_SELECTED PASSAGE_.
* BEGIN *
#**CSE164 Final Project: Semi-supervised Learning**
**This project is made to be run in Google Colab**

>Model File: https://drive.google.com/file/d/1GQHO3t8iA9F-1Wu1JxTjwY--9_bfdRbc/view?usp=sharing

> credit to this tutorial for using tf hub: https://www.tensorflow.org/hub/tutorials/tf2_image_retraining

How to Run
==================

To run this notebook, import your kaggle.json api file into the content folder of the colab runtime then hit run all. This should take aproximately 10-12 minutes to complete.

Please note that running the following notebook automatically creates a kaggle submission. If you also want the full prediction.csv file you can download that directly from the runtime files.

On a secondary Note, it might tell you this notebook requires high ram, that is only the case if you run the predictions multiple times because tf is a memory hog. Running the whole thing one time through only requires about 9GB's of RAM

Network Backbone
==================



Transfer Learning
> Supervised Learning
>> Semi-supervised Learning would lead to marginal returns given the size of the pretrained model training time is (45 min/epoch) no noticable prediction score (~75%)
* END *
_DATA EXTRACT_.
* BEGIN *
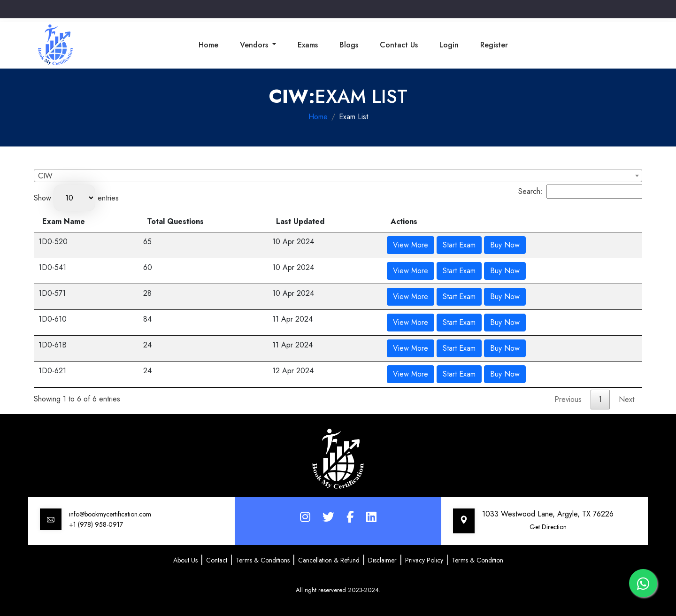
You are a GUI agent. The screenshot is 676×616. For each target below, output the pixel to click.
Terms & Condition (477, 560)
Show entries (76, 198)
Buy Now (505, 245)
* END *
_EXERCISE TASKS_.
• a. From the project README, list every figure it gives for time, memory, or prediction score, with its unit as written.
• b. Decide whether each statement agrees with the project README. Answer yes or no, and quote the words that decide it.
(i) The notebook is intended to run in Google Colab.
(ii) After running the notebook, the user has to create the Kaggle submission separately.
(iii) The high-RAM requirement applies even when the notebook is run once from start to finish.
• c. Proceed with the project README, picking up after its final line.

_WRITTEN RESPONSES_.
• a.
- 10-12 minutes (approximate time to complete the notebook run)
- 9GB's of RAM (needed for running the whole thing one time through)
- 45 min/epoch (training time)
- ~75% (prediction score)

• b.
(i) Yes: "This project is made to be run in Google Colab"
(ii) No: "running the following notebook automatically creates a kaggle submission"
(iii) No: "that is only the case if you run the predictions multiple times because tf is a memory hog. Running the whole thing one time through only requires about 9GB's of RAM"

• c.
>
> Data Augmentation Layer + Preprocessing at the top
>
> Swin-t Transformer: https://tfhub.dev/sayakpaul/swin_base_patch4_window7_224/1
>
> Dense(200) + Dropout(.2) + Softmax(10)
>



Training Pipeline
==================

Google Colab
> Easier to work with + same compute power

Import data directly from Kaggle using CLI

Preprocess images(Normalize + Augment)
> The Swin-t does its own preprocessing it just needs normalized images

Batch and shuffle the sets
> Tuned to work with the small dataset

Use a 20% subset of the given training data as a validation set

Early Stopping + Model Checkpoint
> Don't waste any training time and reduce overfitting
>
> Increase the luck for training scores by running multiple times and saving the best score

Fix Seed for Reproducible Results
==================

In [None]:
import numpy as np
import os
import glob
from PIL import Image
import tensorflow as tf
from tensorflow import keras
from tensorflow.keras import layers
from functools import partial
import copy
import tensorflow_hub as hub

In [None]:
# Some stuff we'll need...
from tensorflow.keras.applications.vgg16 import VGG16, preprocess_input
from tensorflow.keras.preprocessing import image
from tensorflow.keras.models import Model, Sequential
from tensorflow.keras.layers import Input, Dense, Flatten, Dropout
from tensorflow.keras.layers.experimental import preprocessing

In [None]:
seed = 123
np.random.seed(seed)
tf.random.set_seed(seed)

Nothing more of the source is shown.